Jiang Qiangrong, Ma Jiajia
1 Beijing University of Technology, Department of Computer Science, Beijing, P. R. China.
J Bioinform Comput Biol. 2018 Dec;16(6):1850026. doi: 10.1142/S0219720018500269. Epub 2018 Oct 30.
Considering the classification of compounds as a nonlinear problem, the use of kernel methods is a good choice.
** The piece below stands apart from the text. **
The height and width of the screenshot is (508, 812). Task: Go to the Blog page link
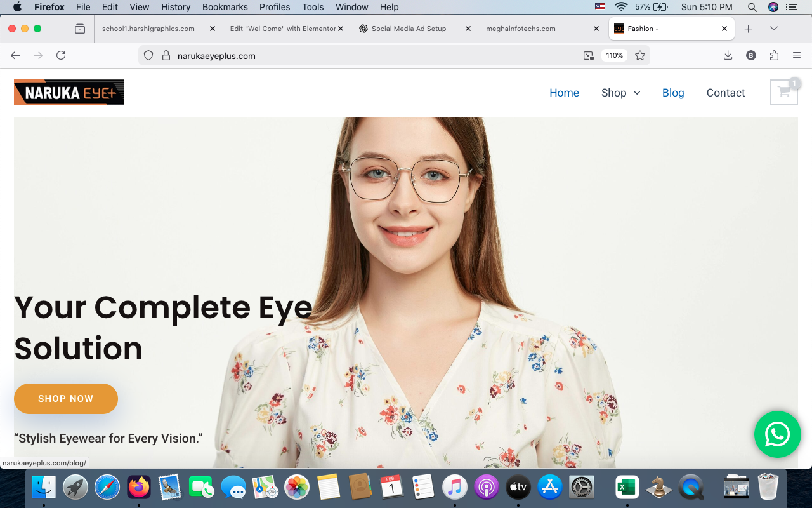pyautogui.click(x=672, y=93)
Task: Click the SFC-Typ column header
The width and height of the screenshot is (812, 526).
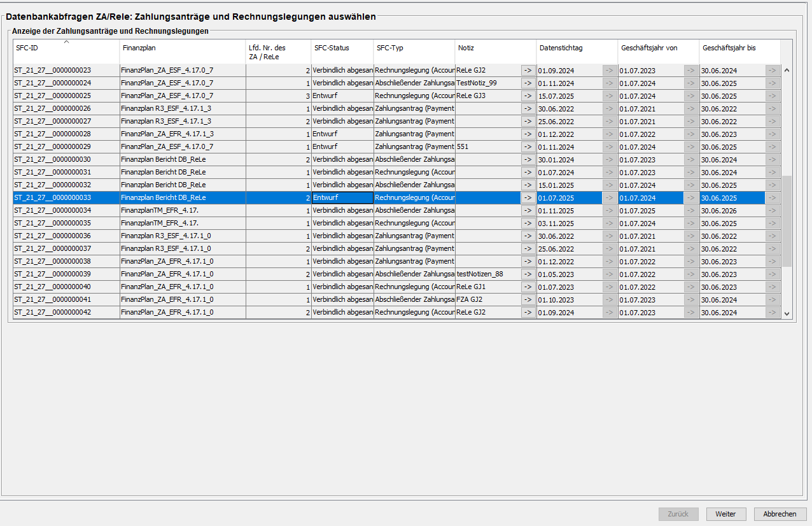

Graph kernels provide a nice framework combining machine learning methods with graph theory, whereas the essence of graph kernels is to compare the substructures of two graphs, how to extract the substructures is a question. In this paper, we propose a novel graph kernel based on matrix named the local block kernel, which can compare the similarity of partial substructures that contain any number of vertexes. The paper finally tests the efficacy of this novel graph kernel in comparison with a number of published mainstream methods and results with two datasets: NCI1 and NCI109 for the convenience of comparison.
考虑到化合物分类是一个非线性问题,使用核方法是一个不错的选择。图核提供了一个将机器学习方法与图论相结合的良好框架,而图核的本质是比较两个图的子结构,如何提取子结构是一个问题。在本文中,我们提出了一种基于矩阵的新型图核,称为局部块核,它可以比较包含任意数量顶点的部分子结构的相似性。为了便于比较,本文最后使用两个数据集NCI1和NCI109测试了这种新型图核与一些已发表的主流方法相比的有效性。